I of course also have my customized ~/.gitconfig file to provide me with some convenient aliases and settings. My most commonly used git aliases are:

st = status --short -uno
ci = commit
ca = commit --amend
caa = commit -a --amend
br = branch
co = checkout
df = diff
lg = log -p --pretty=fuller --abbrev-commit
lgg = log --pretty=fuller --abbrev-commit --stat
up = pull --rebase
latest = log @^{/RELEASE-NOTES:.synced}..

The ‘latest’ one is for listing all changes done to curl since the most recent RELEASE-NOTES “sync”. The others should hopefully be rather self-explanatory.

The config also sets gpgsign = true, enables mailmap and a few other things.
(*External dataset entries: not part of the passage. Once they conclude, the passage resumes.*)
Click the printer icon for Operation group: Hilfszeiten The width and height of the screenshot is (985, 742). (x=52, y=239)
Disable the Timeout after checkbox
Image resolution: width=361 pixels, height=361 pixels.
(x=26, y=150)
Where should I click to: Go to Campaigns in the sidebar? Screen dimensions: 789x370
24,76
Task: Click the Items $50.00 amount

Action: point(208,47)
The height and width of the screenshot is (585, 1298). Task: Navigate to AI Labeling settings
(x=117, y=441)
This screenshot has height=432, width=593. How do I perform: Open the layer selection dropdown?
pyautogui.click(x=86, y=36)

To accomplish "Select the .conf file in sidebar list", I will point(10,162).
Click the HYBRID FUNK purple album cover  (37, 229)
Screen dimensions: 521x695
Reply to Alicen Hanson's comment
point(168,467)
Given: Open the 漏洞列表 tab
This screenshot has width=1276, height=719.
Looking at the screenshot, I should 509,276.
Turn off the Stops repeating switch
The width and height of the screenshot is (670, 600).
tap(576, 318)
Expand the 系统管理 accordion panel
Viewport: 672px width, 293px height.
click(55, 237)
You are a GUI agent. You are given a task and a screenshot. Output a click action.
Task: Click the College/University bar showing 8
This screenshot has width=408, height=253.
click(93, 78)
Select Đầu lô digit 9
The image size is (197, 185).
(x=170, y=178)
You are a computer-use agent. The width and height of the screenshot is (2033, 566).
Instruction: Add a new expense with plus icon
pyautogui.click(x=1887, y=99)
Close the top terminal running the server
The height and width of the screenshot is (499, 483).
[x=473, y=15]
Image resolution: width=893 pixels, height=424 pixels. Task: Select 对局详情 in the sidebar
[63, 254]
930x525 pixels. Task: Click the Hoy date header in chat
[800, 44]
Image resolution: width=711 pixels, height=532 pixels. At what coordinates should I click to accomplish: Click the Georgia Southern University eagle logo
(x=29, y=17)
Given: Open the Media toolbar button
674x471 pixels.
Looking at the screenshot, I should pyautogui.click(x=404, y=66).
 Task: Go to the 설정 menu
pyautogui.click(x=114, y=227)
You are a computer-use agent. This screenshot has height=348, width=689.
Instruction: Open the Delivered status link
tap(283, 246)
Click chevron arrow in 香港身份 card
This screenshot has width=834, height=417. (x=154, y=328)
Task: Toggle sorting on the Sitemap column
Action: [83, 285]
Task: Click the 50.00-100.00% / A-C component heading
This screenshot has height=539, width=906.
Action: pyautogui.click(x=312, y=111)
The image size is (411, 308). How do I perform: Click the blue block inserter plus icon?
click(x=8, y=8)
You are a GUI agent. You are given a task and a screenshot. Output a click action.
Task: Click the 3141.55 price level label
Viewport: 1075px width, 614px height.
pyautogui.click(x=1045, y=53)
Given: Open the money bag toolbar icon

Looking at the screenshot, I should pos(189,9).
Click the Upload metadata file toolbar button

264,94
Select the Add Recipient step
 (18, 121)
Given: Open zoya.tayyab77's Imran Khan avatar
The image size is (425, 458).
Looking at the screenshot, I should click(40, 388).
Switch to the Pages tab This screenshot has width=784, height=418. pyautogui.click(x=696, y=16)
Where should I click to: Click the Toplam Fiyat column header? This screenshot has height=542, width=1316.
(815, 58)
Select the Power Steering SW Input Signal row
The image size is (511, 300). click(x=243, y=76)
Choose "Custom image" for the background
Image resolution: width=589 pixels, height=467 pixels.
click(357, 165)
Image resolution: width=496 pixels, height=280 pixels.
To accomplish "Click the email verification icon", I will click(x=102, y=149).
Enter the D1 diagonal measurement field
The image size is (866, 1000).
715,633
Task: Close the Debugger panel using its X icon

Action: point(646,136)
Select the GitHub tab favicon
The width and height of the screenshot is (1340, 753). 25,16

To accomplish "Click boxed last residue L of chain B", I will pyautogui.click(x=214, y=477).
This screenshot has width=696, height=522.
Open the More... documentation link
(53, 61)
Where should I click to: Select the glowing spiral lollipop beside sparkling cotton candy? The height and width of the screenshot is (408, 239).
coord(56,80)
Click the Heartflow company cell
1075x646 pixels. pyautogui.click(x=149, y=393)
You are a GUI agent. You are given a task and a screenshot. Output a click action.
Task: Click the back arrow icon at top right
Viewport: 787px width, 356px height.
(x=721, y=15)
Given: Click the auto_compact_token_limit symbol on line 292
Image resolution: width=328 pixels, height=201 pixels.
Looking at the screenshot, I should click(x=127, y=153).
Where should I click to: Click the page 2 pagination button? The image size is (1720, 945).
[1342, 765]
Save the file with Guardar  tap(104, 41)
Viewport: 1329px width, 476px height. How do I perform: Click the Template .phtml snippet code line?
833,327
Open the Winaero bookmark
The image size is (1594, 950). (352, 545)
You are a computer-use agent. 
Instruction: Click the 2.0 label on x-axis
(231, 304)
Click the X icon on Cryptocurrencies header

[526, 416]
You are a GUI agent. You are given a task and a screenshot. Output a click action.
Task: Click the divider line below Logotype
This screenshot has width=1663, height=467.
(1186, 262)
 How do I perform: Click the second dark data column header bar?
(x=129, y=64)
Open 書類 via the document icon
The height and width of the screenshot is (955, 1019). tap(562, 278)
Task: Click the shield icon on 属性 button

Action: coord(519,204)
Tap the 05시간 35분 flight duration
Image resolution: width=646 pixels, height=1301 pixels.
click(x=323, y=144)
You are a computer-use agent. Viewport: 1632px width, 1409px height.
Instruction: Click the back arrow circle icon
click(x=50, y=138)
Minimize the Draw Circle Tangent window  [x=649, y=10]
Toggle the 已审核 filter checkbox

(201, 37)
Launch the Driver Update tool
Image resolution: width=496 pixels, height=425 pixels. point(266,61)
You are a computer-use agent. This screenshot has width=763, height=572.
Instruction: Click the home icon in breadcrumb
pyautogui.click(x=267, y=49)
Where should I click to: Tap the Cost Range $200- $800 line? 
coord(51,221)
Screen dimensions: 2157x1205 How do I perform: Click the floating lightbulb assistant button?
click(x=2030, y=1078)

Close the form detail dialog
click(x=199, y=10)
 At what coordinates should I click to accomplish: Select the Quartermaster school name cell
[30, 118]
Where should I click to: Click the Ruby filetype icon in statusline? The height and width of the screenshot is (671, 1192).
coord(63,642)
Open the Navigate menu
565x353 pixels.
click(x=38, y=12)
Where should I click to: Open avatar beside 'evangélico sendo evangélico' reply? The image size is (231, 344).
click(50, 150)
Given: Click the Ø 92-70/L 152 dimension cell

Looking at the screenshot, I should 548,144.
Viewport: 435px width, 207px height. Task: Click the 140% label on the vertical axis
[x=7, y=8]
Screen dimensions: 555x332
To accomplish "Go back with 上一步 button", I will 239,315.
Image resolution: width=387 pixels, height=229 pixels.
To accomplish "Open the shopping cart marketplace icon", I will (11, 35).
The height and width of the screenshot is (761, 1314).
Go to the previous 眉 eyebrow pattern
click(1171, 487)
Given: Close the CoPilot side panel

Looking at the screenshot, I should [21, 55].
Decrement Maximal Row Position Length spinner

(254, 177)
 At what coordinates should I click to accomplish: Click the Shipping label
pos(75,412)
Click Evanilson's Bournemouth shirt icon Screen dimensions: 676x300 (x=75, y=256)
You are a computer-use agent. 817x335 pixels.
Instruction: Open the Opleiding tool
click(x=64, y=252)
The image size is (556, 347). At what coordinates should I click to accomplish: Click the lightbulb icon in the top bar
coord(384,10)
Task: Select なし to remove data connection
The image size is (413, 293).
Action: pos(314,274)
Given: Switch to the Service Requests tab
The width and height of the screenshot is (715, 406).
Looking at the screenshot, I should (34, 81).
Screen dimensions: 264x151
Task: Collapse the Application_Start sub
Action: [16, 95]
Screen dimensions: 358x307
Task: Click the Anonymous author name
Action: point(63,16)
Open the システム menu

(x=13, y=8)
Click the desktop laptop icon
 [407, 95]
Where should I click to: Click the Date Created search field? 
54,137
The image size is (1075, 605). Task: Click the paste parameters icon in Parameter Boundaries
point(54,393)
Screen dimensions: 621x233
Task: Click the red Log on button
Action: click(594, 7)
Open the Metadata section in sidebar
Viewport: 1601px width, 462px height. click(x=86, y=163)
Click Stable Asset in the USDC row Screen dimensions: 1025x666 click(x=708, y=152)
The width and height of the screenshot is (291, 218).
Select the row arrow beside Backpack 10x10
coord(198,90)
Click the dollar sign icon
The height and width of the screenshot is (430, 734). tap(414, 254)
master is clean and working

The main curl development is done in the single curl/curl git repository (primarily hosted on GitHub). We keep the master branch the bleeding edge development tree and we work hard to always keep that working and functional. We do our releases off the master branch when that day comes (every eight weeks) and we provide “daily snapshots” from that branch, put together – yeah – daily.

When merging fixes and features into master, we avoid merge commits and use rebases and fast-forward as much as possible. This makes the branch very easy to browse, understand and work with – as it is 100% linear.

Work on a fix or feature

When I start something new, like work on a bug or trying out someone’s patch or similar, I first create a local branch off master and work in that. That is, I don’t work directly in the master branch. Branches are easy and quick to do and there’s no reason to shy away from having loads of them!

I typically name the branch prefixed with my GitHub user name, so that when I push them to the server it is noticeable who is the creator (and I can use the same branch name locally as I do remotely).

$ git checkout -b bagder/my-new-stuff-or-bugfix

Once I’ve reached somewhere, I commit to the branch. It can then end up one or more commits before I consider myself “done for now” with what I was set out to do.

I try not to leave the tree with any uncommitted changes – like if I take off for the day or even just leave for food or an extended break. This puts the repository in a state that allows me to easily switch over to another branch when I get back – should I feel the need to. Plus, it’s better to commit and explain the change before the break rather than having to recall the details again when coming back.

Never stash

“git stash” is therefore not a command I ever use. I rather create a new branch and commit the (temporary?) work in there as a potential new line of work.

Show it off and get reviews

Yes I am the lead developer of the project but I still maintain the same work flow as everyone else. All changes, except the most minuscule ones, are done as pull requests on GitHub.

When I’m happy with the functionality in my local branch. When the bug seems to be fixed or the feature seems to be doing what it’s supposed to do and the test suite runs fine locally.

I then clean up the commit series with “git rebase -i” (or if it is a single commit I can instead use just “git commit --amend“).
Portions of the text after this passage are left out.